→ WHAT THE TASK ASKS
Copy the listing in full, swapping every "Screen dimensions" for "Screen size" and leaving everything else unchanged.

→ EXTRACTED RECORDS
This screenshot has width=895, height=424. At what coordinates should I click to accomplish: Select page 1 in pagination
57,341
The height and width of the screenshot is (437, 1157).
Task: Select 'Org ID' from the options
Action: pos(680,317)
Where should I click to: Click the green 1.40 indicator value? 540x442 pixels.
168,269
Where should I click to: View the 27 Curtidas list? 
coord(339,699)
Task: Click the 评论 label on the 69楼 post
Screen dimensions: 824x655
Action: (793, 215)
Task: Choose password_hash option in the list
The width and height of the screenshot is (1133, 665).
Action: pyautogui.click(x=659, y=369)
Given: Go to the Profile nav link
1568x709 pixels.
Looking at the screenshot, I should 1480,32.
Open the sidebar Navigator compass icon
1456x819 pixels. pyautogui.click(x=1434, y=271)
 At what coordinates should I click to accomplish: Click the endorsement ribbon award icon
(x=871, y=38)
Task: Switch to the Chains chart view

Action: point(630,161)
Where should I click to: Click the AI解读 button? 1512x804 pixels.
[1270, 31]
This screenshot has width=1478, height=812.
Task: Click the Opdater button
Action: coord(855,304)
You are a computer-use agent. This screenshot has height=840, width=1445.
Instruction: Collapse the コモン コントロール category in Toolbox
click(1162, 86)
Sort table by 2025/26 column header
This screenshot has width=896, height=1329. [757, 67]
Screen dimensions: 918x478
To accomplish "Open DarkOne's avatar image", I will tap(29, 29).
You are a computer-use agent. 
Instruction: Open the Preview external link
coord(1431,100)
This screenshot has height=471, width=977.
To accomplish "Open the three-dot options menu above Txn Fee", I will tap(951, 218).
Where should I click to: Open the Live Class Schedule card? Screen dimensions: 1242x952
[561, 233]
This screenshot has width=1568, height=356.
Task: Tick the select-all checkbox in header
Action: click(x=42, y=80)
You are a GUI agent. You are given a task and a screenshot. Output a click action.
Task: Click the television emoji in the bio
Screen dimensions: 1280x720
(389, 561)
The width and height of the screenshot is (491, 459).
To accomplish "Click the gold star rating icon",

→ THE COMPLETED TASK
This screenshot has width=895, height=424. At what coordinates should I click to accomplish: Select page 1 in pagination
57,341
The height and width of the screenshot is (437, 1157).
Task: Select 'Org ID' from the options
Action: pos(680,317)
Where should I click to: Click the green 1.40 indicator value? 540x442 pixels.
168,269
Where should I click to: View the 27 Curtidas list? 
coord(339,699)
Task: Click the 评论 label on the 69楼 post
Screen size: 824x655
Action: (793, 215)
Task: Choose password_hash option in the list
The width and height of the screenshot is (1133, 665).
Action: pyautogui.click(x=659, y=369)
Given: Go to the Profile nav link
1568x709 pixels.
Looking at the screenshot, I should 1480,32.
Open the sidebar Navigator compass icon
1456x819 pixels. pyautogui.click(x=1434, y=271)
 At what coordinates should I click to accomplish: Click the endorsement ribbon award icon
(x=871, y=38)
Task: Switch to the Chains chart view

Action: point(630,161)
Where should I click to: Click the AI解读 button? 1512x804 pixels.
[1270, 31]
This screenshot has width=1478, height=812.
Task: Click the Opdater button
Action: coord(855,304)
You are a computer-use agent. This screenshot has height=840, width=1445.
Instruction: Collapse the コモン コントロール category in Toolbox
click(1162, 86)
Sort table by 2025/26 column header
This screenshot has width=896, height=1329. [757, 67]
Screen size: 918x478
To accomplish "Open DarkOne's avatar image", I will tap(29, 29).
You are a computer-use agent. 
Instruction: Open the Preview external link
coord(1431,100)
This screenshot has height=471, width=977.
To accomplish "Open the three-dot options menu above Txn Fee", I will tap(951, 218).
Where should I click to: Open the Live Class Schedule card? Screen size: 1242x952
[561, 233]
This screenshot has width=1568, height=356.
Task: Tick the select-all checkbox in header
Action: click(x=42, y=80)
You are a GUI agent. You are given a task and a screenshot. Output a click action.
Task: Click the television emoji in the bio
Screen size: 1280x720
(389, 561)
The width and height of the screenshot is (491, 459).
To accomplish "Click the gold star rating icon",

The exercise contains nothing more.